━━━━━ DATA FOR THIS TASK

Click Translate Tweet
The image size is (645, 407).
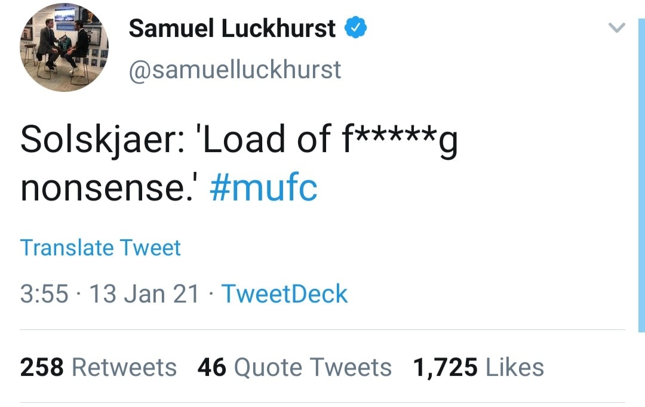tap(100, 247)
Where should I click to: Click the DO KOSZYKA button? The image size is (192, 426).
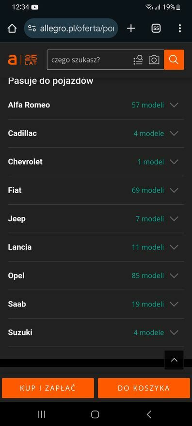tap(144, 388)
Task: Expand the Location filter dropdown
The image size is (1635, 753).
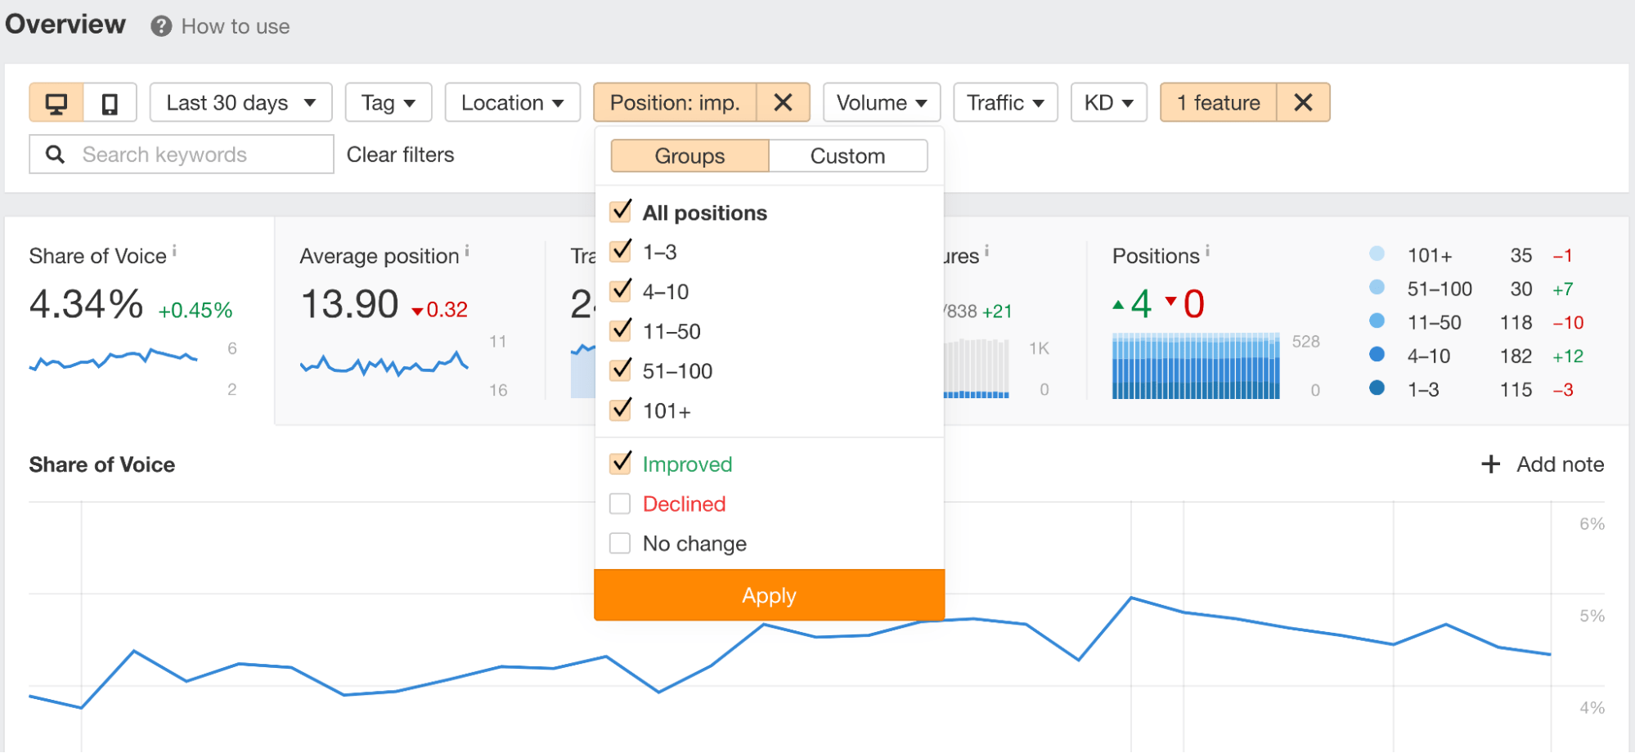Action: pos(512,103)
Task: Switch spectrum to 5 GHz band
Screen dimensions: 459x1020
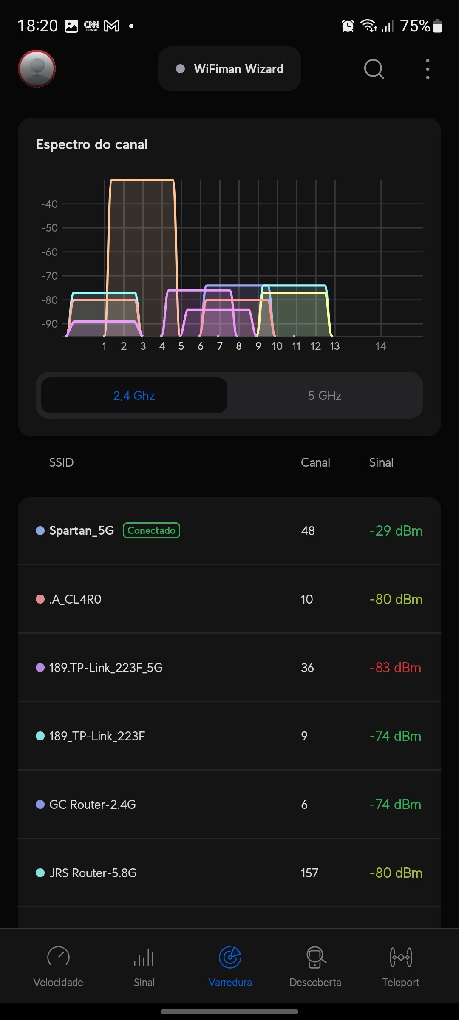Action: 324,396
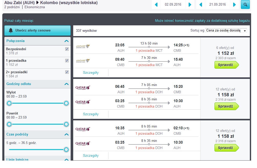Open Pokaż cały miesiąc link

point(19,21)
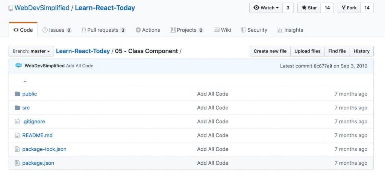The width and height of the screenshot is (385, 173).
Task: Switch to the Issues tab
Action: click(57, 30)
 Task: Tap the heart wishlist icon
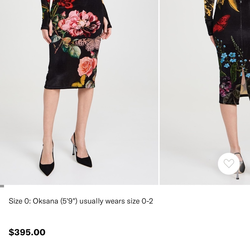pyautogui.click(x=229, y=163)
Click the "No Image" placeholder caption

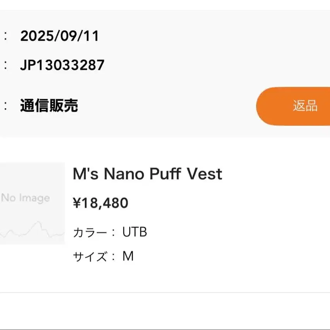[26, 198]
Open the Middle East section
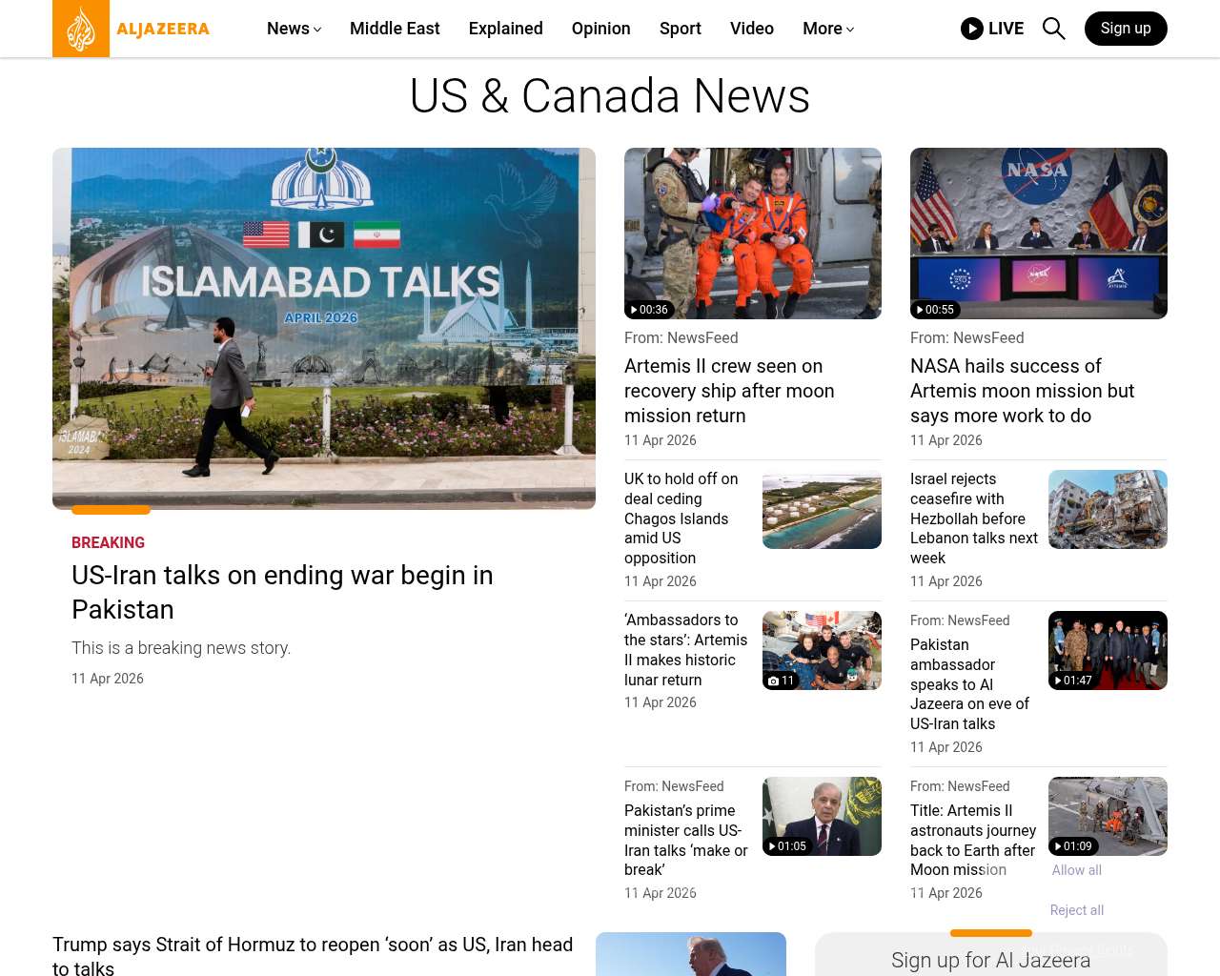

━━━━━━━━━━

TASK PROMPT
Repeat the data word for word. Skip the pictures.

ANSWER TO THIS EXERCISE
Click Translate Tweet
The image size is (645, 407).
tap(100, 247)
Where should I click to: Click the DO KOSZYKA button? The image size is (192, 426).
tap(144, 388)
Task: Expand the Location filter dropdown
The image size is (1635, 753).
Action: pos(512,103)
Task: Switch spectrum to 5 GHz band
Screen dimensions: 459x1020
Action: 324,396
Open Pokaż cały miesiąc link

point(19,21)
The width and height of the screenshot is (385, 173).
Task: Switch to the Issues tab
Action: click(57, 30)
 Task: Tap the heart wishlist icon
pyautogui.click(x=229, y=163)
Click the "No Image" placeholder caption

[26, 198]
Open the Middle East section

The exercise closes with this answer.